Wild West
© Mathias DepardonHotan is an important city on the southern branch of the Silk Road. It’s a Saturday night evening. I’m in the city since several days and my flight back to Urumqi has been canceled due to a sand storm in the region. It’s been 3 weeks I’m in Xinjiang photographing the Chinese Wild West.
China's Xinjiang province is the country's most westerly region, bordering on the former Soviet states of Central Asia, as wellas several other states including Afghanistan, Russia, and Mongolia. The largest ethnic group, the Muslim, Turkic-speaking Uighurs, has lived in China's shadow for centuries. The region has had an intermittent history of autonomy and occasional independence, but was finally brought under Chinese control in the 18th century.
My hotel located on the People’s Square (The City main square) of the city where a big statue of Mao Zedong is hand shaking a local Uighur. For this small city of Southern Xinjiang mostly inhabited by Uighurs the People’s Square represent a large perimeter with an invisible border dividing the square into two parts, the Uighurs and the Han Chinese with this occasion armed Chinese military all around and in the middle of the square. On one part of the square the Han Chinese are into their Tango dance classes with speakers bursting Chinese Tango music. On the other side a traditional Uighurs show, with traditional music, costumes and dance is taking place at the bottom of the Statue of Mao on a permanent stage.

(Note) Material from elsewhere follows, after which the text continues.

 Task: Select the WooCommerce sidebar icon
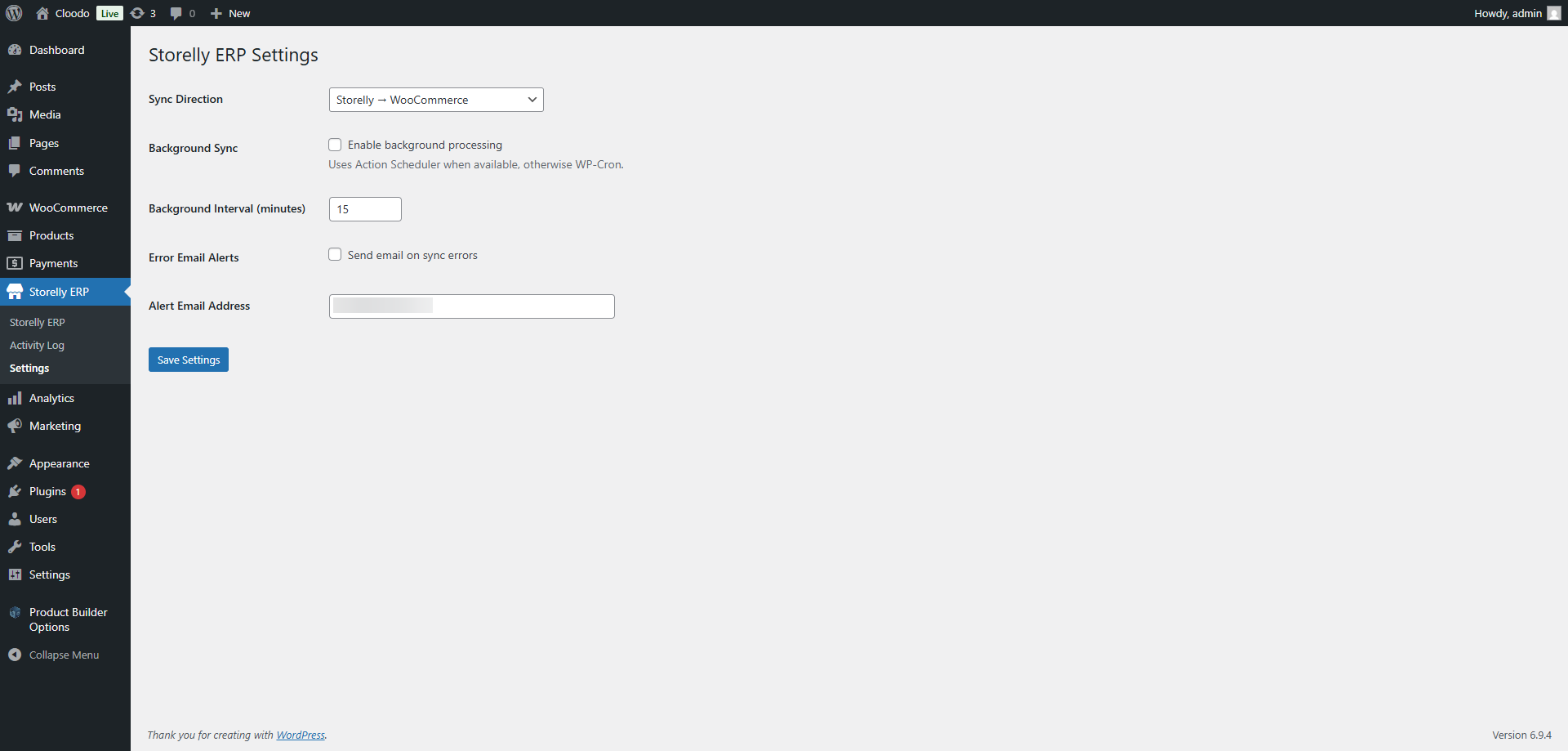pyautogui.click(x=16, y=208)
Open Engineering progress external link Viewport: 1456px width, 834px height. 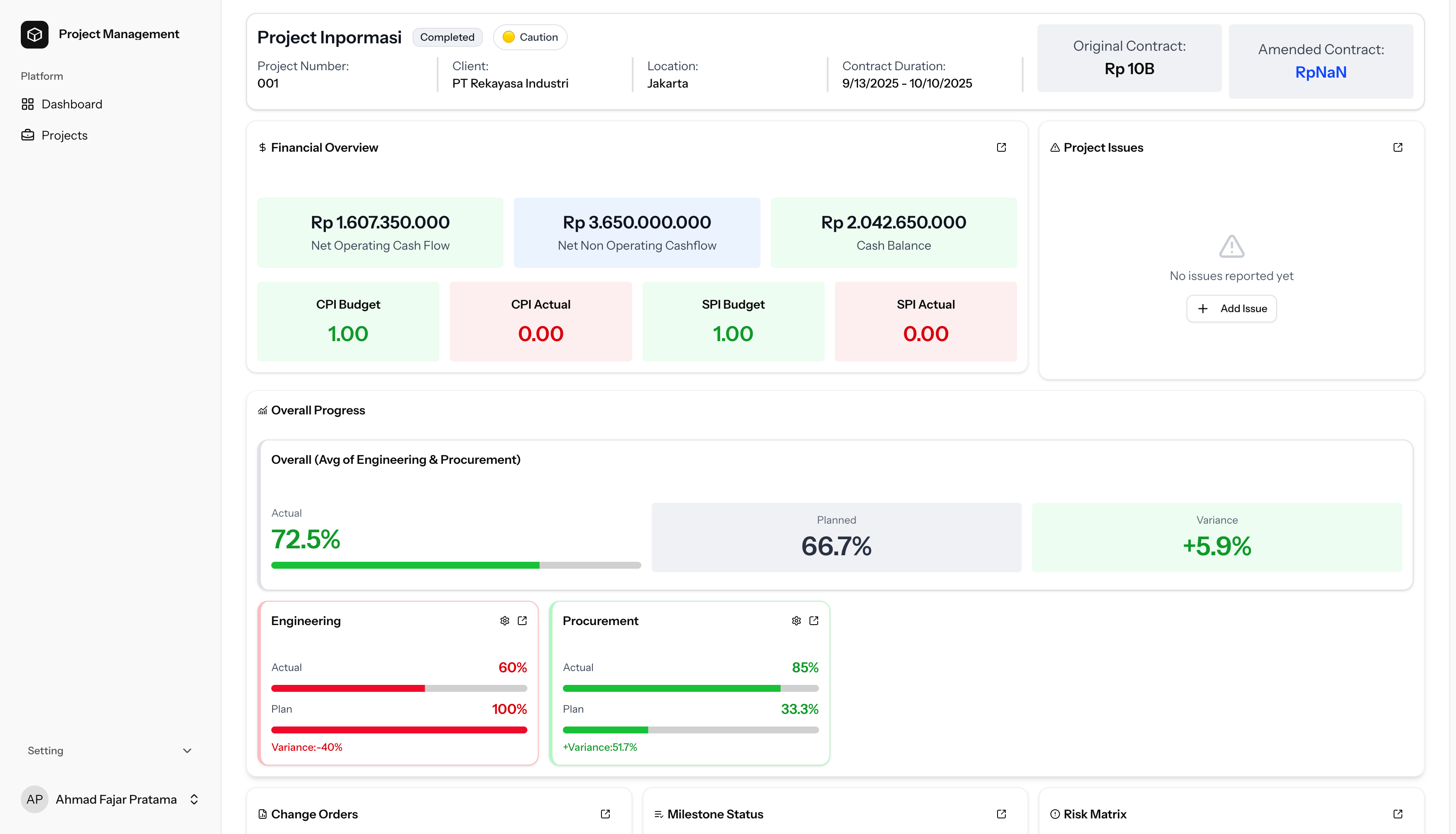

The situation, which may appear quite surrealist for a foreigner, seems totally normal for the locals which share this music chaos and fake appearance of cross culture which rather seem like culture assimilation is in fact the essence of fraction and division of a society in this part of Western China.
In the 2000 census Han Chinese made up 40 per cent of the population of Xinjiang, excluding large numbers of troops stationed in the region and unknown numbers of unregistered migrants, and Uighurs accounted for about 45 per cent.
Economic development of the region under Communist rule has been accompanied by large-scale immigration of Han Chinese, and Uighur allegations of discrimination and marginalization have been behind more visible anti-Han and separatist sentiment since the 1990s. This has flared into violence on occasion these past years.
International attention turned to Xinjiang in July 2009 when bloody clashes between Uighurs and Han Chinese in the region's main city, Urumqi, prompted the Chinese government to send large numbers of troops to patrol the streets. Nearly 200 people were killed in the unrest, most of them Han, according to officials.
Protests against Chinese rule had already emerged in the 1990s, to which the Chinese authorities reacted forcefully. Protests resumed in March 2008 in the cities of Urumqi and Hotan, and spread to Kashgar and elsewhere through the summer - coinciding with the Olympic Games in Beijing. There were reports of bus bombings and attacks on police stations.
Beijing has sought to deal with the unrest with a mix of repression and efforts to stimulate the region's economy, including through increased investment by state-owned firms.